(Dataset entries)
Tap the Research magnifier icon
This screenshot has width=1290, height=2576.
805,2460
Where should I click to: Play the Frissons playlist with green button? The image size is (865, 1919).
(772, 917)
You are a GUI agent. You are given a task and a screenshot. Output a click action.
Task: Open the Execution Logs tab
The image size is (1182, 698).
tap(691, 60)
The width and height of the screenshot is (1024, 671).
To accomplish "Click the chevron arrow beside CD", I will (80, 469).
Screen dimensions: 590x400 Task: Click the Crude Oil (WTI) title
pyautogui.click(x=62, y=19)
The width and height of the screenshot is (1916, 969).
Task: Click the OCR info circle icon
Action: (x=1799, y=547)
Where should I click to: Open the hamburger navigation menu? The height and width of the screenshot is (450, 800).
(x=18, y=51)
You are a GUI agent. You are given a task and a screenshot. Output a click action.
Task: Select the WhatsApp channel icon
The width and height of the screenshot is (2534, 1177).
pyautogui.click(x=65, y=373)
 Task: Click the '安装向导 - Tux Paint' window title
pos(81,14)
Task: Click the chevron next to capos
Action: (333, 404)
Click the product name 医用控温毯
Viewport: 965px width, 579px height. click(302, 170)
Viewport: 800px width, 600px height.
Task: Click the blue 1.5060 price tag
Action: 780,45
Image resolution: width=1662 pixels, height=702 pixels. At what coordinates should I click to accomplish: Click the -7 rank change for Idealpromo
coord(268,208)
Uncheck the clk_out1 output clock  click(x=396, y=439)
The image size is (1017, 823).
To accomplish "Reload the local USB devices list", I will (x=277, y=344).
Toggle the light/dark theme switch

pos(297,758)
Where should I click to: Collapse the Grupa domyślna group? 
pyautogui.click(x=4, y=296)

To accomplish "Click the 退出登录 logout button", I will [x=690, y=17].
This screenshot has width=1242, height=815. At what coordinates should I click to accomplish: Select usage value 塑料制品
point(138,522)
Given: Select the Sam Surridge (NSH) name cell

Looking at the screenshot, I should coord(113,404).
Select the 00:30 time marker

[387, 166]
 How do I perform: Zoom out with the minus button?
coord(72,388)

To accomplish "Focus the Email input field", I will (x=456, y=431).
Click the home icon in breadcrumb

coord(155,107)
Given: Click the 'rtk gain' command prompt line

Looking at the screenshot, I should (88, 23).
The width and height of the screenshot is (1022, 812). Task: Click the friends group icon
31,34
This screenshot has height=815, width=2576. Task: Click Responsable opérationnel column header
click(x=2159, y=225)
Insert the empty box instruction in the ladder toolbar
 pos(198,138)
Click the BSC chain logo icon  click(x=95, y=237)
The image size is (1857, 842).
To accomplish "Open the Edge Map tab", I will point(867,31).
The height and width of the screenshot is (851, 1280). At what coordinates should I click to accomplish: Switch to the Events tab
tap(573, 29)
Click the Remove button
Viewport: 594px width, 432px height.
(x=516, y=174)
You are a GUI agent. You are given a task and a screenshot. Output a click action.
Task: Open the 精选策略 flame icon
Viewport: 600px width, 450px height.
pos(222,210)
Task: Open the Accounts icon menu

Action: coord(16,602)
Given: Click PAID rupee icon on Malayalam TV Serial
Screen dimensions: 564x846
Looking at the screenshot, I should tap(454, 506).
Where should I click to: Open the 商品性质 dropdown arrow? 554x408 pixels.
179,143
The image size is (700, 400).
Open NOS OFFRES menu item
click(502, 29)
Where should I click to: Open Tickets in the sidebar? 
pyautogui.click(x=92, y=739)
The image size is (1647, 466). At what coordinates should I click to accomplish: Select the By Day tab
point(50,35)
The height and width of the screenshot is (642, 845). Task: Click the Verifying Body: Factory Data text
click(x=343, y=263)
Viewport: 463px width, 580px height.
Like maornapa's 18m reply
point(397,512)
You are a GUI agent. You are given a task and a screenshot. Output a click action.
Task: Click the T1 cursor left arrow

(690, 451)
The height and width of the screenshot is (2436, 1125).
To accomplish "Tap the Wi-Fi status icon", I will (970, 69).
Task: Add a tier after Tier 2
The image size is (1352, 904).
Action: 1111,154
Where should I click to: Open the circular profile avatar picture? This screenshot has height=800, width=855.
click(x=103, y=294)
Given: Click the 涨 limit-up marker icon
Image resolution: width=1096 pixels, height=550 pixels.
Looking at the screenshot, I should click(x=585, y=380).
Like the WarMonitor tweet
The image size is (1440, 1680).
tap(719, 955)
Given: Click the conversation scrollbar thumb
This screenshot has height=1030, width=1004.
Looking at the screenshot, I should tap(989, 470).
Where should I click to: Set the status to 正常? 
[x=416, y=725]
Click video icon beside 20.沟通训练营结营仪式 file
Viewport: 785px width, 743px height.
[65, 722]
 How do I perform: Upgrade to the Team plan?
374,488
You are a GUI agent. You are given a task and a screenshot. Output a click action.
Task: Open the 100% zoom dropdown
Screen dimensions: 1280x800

**WORK INSTRUCTIONS**
The exact wording of every entry above should be written out again.

**ANSWER AREA**
Tap the Research magnifier icon
This screenshot has width=1290, height=2576.
805,2460
Where should I click to: Play the Frissons playlist with green button? The image size is (865, 1919).
(772, 917)
You are a GUI agent. You are given a task and a screenshot. Output a click action.
Task: Open the Execution Logs tab
The image size is (1182, 698).
tap(691, 60)
The width and height of the screenshot is (1024, 671).
To accomplish "Click the chevron arrow beside CD", I will (80, 469).
Screen dimensions: 590x400 Task: Click the Crude Oil (WTI) title
pyautogui.click(x=62, y=19)
The width and height of the screenshot is (1916, 969).
Task: Click the OCR info circle icon
Action: (x=1799, y=547)
Where should I click to: Open the hamburger navigation menu? The height and width of the screenshot is (450, 800).
(x=18, y=51)
You are a GUI agent. You are given a task and a screenshot. Output a click action.
Task: Select the WhatsApp channel icon
The width and height of the screenshot is (2534, 1177).
pyautogui.click(x=65, y=373)
 Task: Click the '安装向导 - Tux Paint' window title
pos(81,14)
Task: Click the chevron next to capos
Action: (333, 404)
Click the product name 医用控温毯
Viewport: 965px width, 579px height. click(302, 170)
Viewport: 800px width, 600px height.
Task: Click the blue 1.5060 price tag
Action: 780,45
Image resolution: width=1662 pixels, height=702 pixels. At what coordinates should I click to accomplish: Click the -7 rank change for Idealpromo
coord(268,208)
Uncheck the clk_out1 output clock  click(x=396, y=439)
The image size is (1017, 823).
To accomplish "Reload the local USB devices list", I will (x=277, y=344).
Toggle the light/dark theme switch

pos(297,758)
Where should I click to: Collapse the Grupa domyślna group? 
pyautogui.click(x=4, y=296)

To accomplish "Click the 退出登录 logout button", I will [x=690, y=17].
This screenshot has width=1242, height=815. At what coordinates should I click to accomplish: Select usage value 塑料制品
point(138,522)
Given: Select the Sam Surridge (NSH) name cell

Looking at the screenshot, I should coord(113,404).
Select the 00:30 time marker

[387, 166]
 How do I perform: Zoom out with the minus button?
coord(72,388)

To accomplish "Focus the Email input field", I will (x=456, y=431).
Click the home icon in breadcrumb

coord(155,107)
Given: Click the 'rtk gain' command prompt line

Looking at the screenshot, I should (88, 23).
The width and height of the screenshot is (1022, 812). Task: Click the friends group icon
31,34
This screenshot has height=815, width=2576. Task: Click Responsable opérationnel column header
click(x=2159, y=225)
Insert the empty box instruction in the ladder toolbar
 pos(198,138)
Click the BSC chain logo icon  click(x=95, y=237)
The image size is (1857, 842).
To accomplish "Open the Edge Map tab", I will point(867,31).
The height and width of the screenshot is (851, 1280). At what coordinates should I click to accomplish: Switch to the Events tab
tap(573, 29)
Click the Remove button
Viewport: 594px width, 432px height.
(x=516, y=174)
You are a GUI agent. You are given a task and a screenshot. Output a click action.
Task: Open the 精选策略 flame icon
Viewport: 600px width, 450px height.
pos(222,210)
Task: Open the Accounts icon menu

Action: coord(16,602)
Given: Click PAID rupee icon on Malayalam TV Serial
Screen dimensions: 564x846
Looking at the screenshot, I should tap(454, 506).
Where should I click to: Open the 商品性质 dropdown arrow? 554x408 pixels.
179,143
The image size is (700, 400).
Open NOS OFFRES menu item
click(502, 29)
Where should I click to: Open Tickets in the sidebar? 
pyautogui.click(x=92, y=739)
The image size is (1647, 466). At what coordinates should I click to accomplish: Select the By Day tab
point(50,35)
The height and width of the screenshot is (642, 845). Task: Click the Verifying Body: Factory Data text
click(x=343, y=263)
Viewport: 463px width, 580px height.
Like maornapa's 18m reply
point(397,512)
You are a GUI agent. You are given a task and a screenshot. Output a click action.
Task: Click the T1 cursor left arrow

(690, 451)
The height and width of the screenshot is (2436, 1125).
To accomplish "Tap the Wi-Fi status icon", I will (970, 69).
Task: Add a tier after Tier 2
The image size is (1352, 904).
Action: 1111,154
Where should I click to: Open the circular profile avatar picture? This screenshot has height=800, width=855.
click(x=103, y=294)
Given: Click the 涨 limit-up marker icon
Image resolution: width=1096 pixels, height=550 pixels.
Looking at the screenshot, I should click(x=585, y=380).
Like the WarMonitor tweet
The image size is (1440, 1680).
tap(719, 955)
Given: Click the conversation scrollbar thumb
This screenshot has height=1030, width=1004.
Looking at the screenshot, I should tap(989, 470).
Where should I click to: Set the status to 正常? 
[x=416, y=725]
Click video icon beside 20.沟通训练营结营仪式 file
Viewport: 785px width, 743px height.
[65, 722]
 How do I perform: Upgrade to the Team plan?
374,488
You are a GUI agent. You are given a task and a screenshot. Output a click action.
Task: Open the 100% zoom dropdown
Screen dimensions: 1280x800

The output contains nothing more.